Spitzensteuersatz auch für die Mittelschicht
In Deutschland wird der Spitzensteuersatz von 42 Prozent bereits bei einem Einkommen von knapp unter 67.000 Euro fällig. Dabei wird zum Problem, dass der progressive Anstieg des Steuersatzes gerade zu Beginn sehr steil ist, wodurch gerade untere und mittlere Einkommen mit einer stark ansteigenden Steuerbelastung zu kämpfen haben. Auch ist der Spitzensteuersatz heute bereits ab dem 1,5-fachen des Durchschnittseinkommens eines Vollzeitbeschäftigten zu bezahlen; dies war 1970 erst beim 8,2-fachen des Durchschnittseinkommens der Fall.
Verschärft wird das noch durch die hohen Sozialausgaben.
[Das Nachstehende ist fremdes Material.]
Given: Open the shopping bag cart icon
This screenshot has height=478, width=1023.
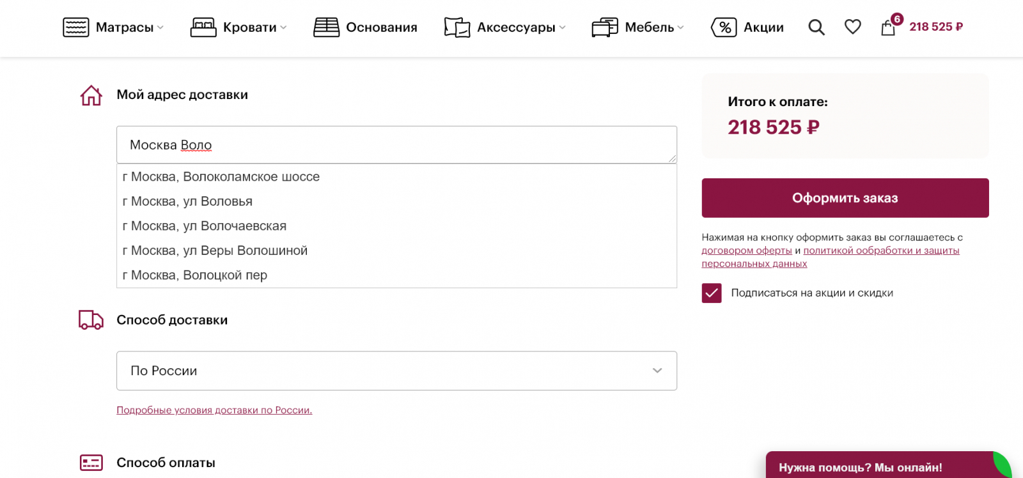Looking at the screenshot, I should point(888,27).
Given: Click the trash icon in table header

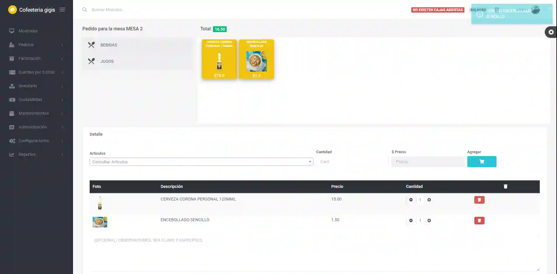Looking at the screenshot, I should click(505, 186).
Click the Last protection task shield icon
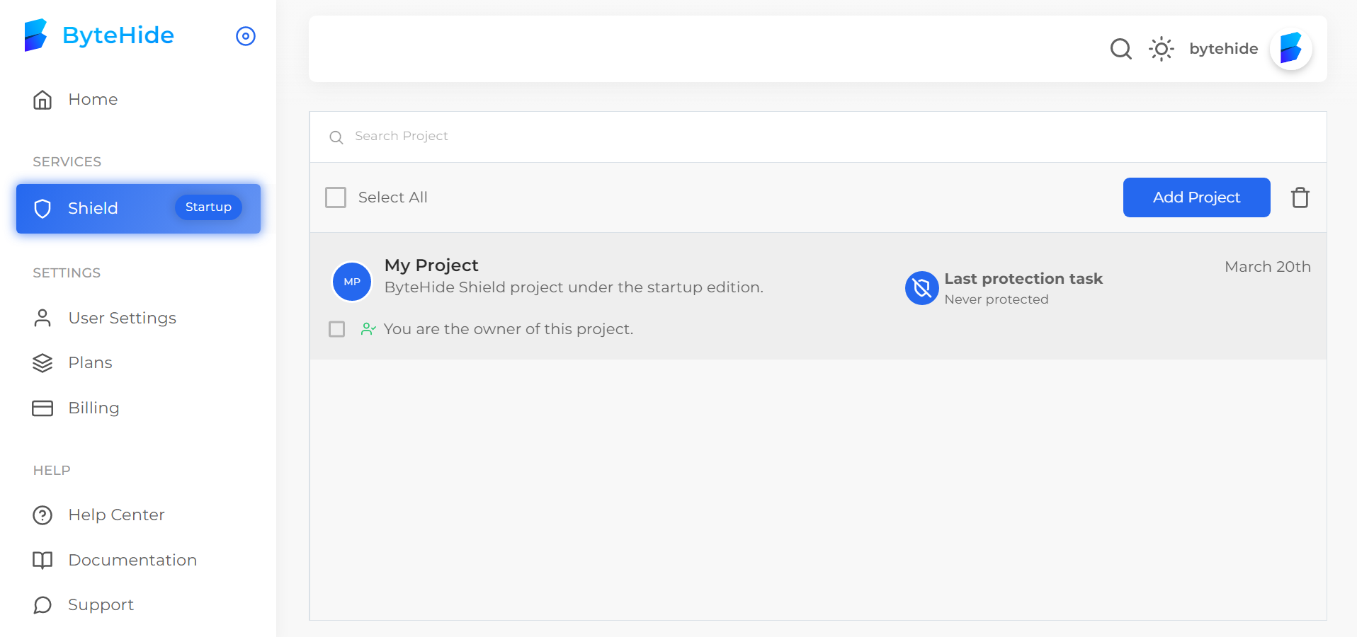The width and height of the screenshot is (1357, 637). pyautogui.click(x=921, y=288)
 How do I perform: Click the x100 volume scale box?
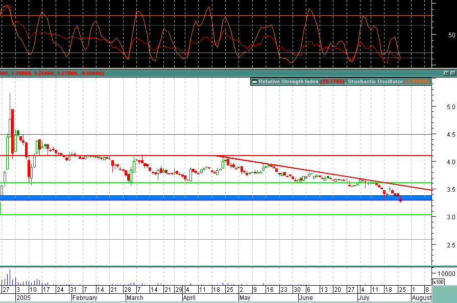click(x=438, y=282)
Die OECD stellt immer wieder fest, dass die deutschen Arbeitnehmer hier einen besonders großen Teil ihres Einkommens dafür abgeben müssen.
Steuererleichterungen für 2024
Um den steigenden Belastungen und Lebenshaltungskosten entgegenzuwirken, hat nun der Bundesfinanzminister ein Steuerentlastungspaket in Höhe von 35 Mrd. Euro noch für dieses Jahr vorgestellt. Im Rahmen der Steuererleichterungen soll der Grundfreibetrag und der Kinderfreibetrag für 2024 angehoben werden, um die Steuerlast zu senken. Zusätzlich sollen die Steuertarife an die Inflationsrate angepasst werden, um die sogenannte kalte Progression auszugleichen. Diese tritt immer dann auf, wenn Bürger rein inflationsbedingt mehr Gehalt bekommen und dann aufgrund der steigenden Steuertarife mehr Steuern bezahlen müssen.